**Challenge**
Render the lines of the records below as a numbered list, omitting blank lines and leaving out the pictures.

---

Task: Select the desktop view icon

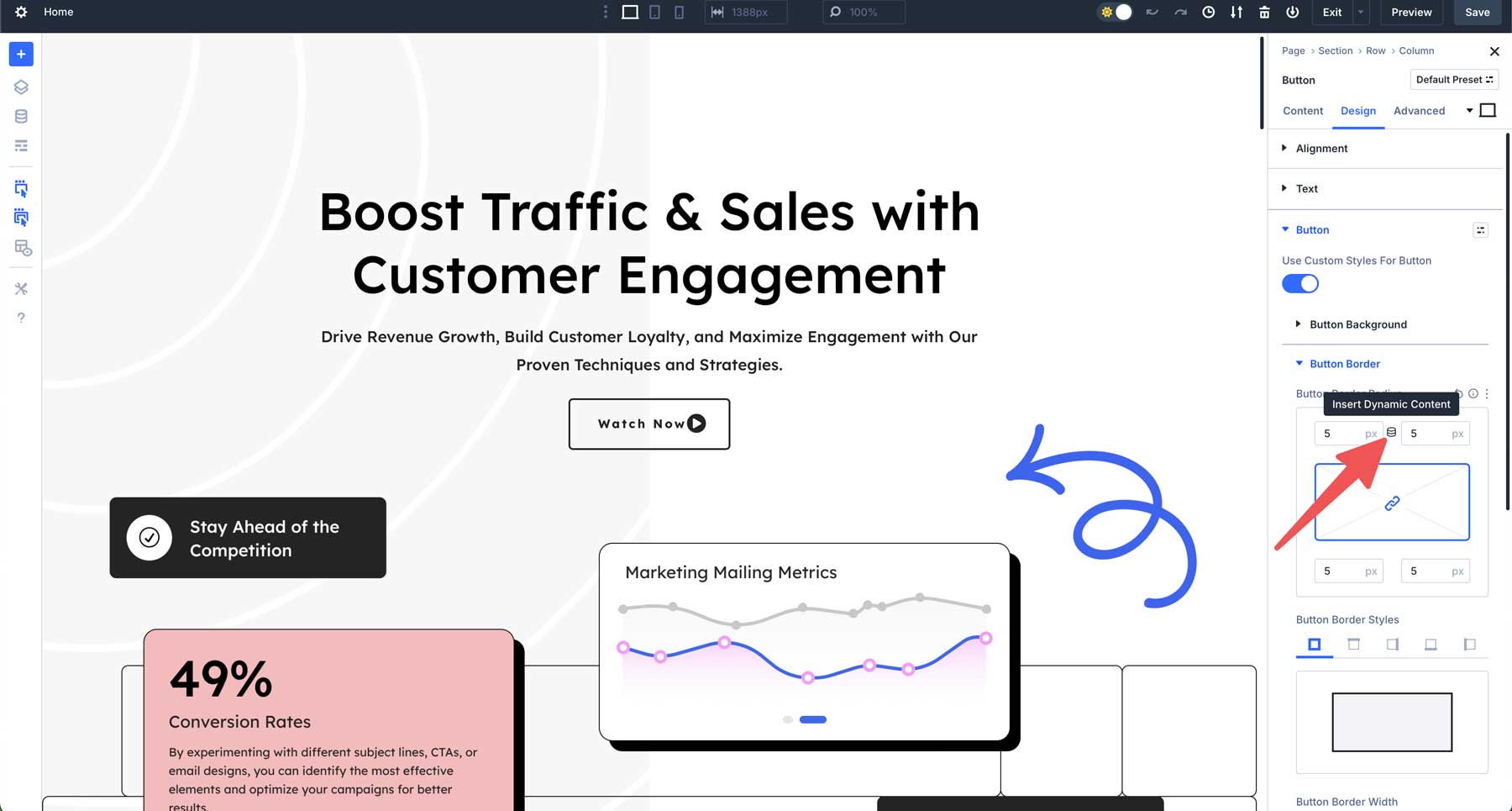Action: (x=628, y=12)
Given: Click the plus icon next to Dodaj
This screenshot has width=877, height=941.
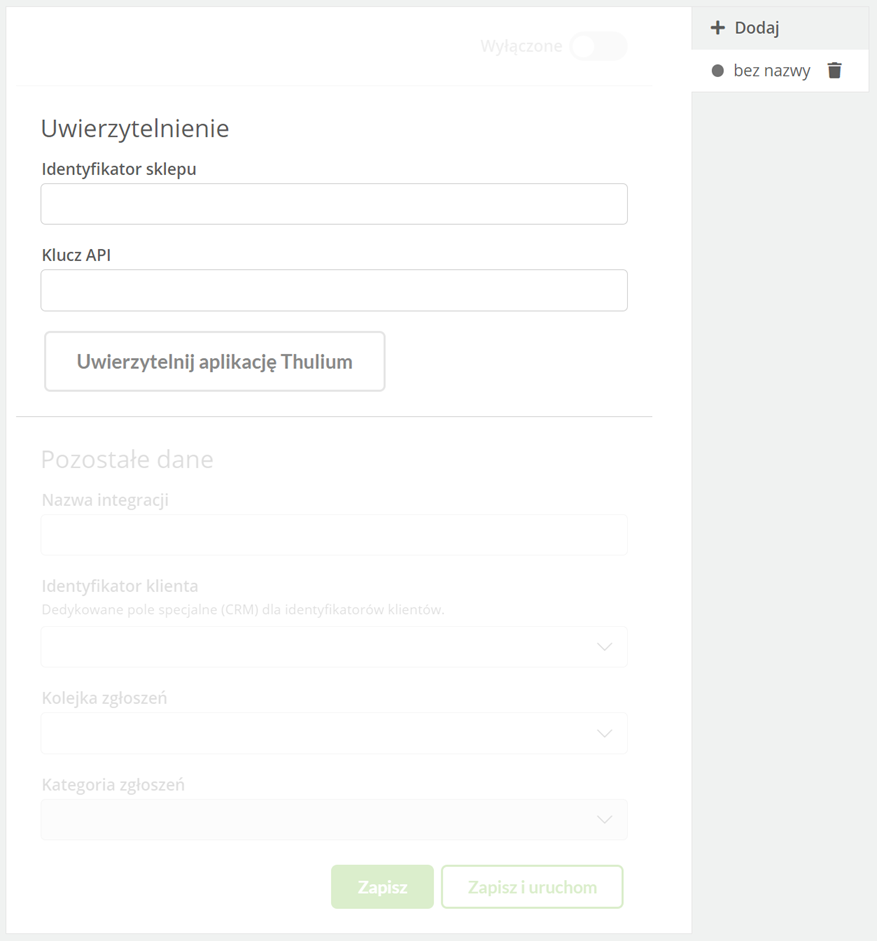Looking at the screenshot, I should (717, 28).
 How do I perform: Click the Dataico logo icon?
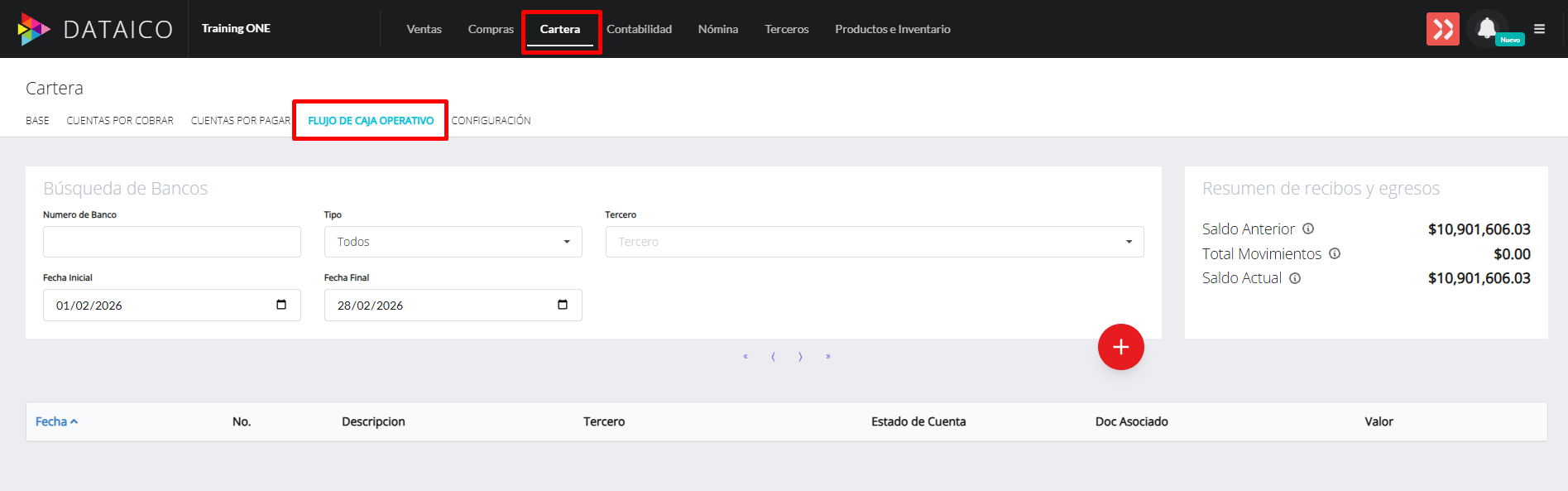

---

**Task result**
1. Task: Select the desktop view icon
2. Action: (x=628, y=12)
3. Given: Click the plus icon next to Dodaj
4. This screenshot has width=877, height=941.
5. Looking at the screenshot, I should (717, 28).
6.  How do I perform: Click the Dataico logo icon?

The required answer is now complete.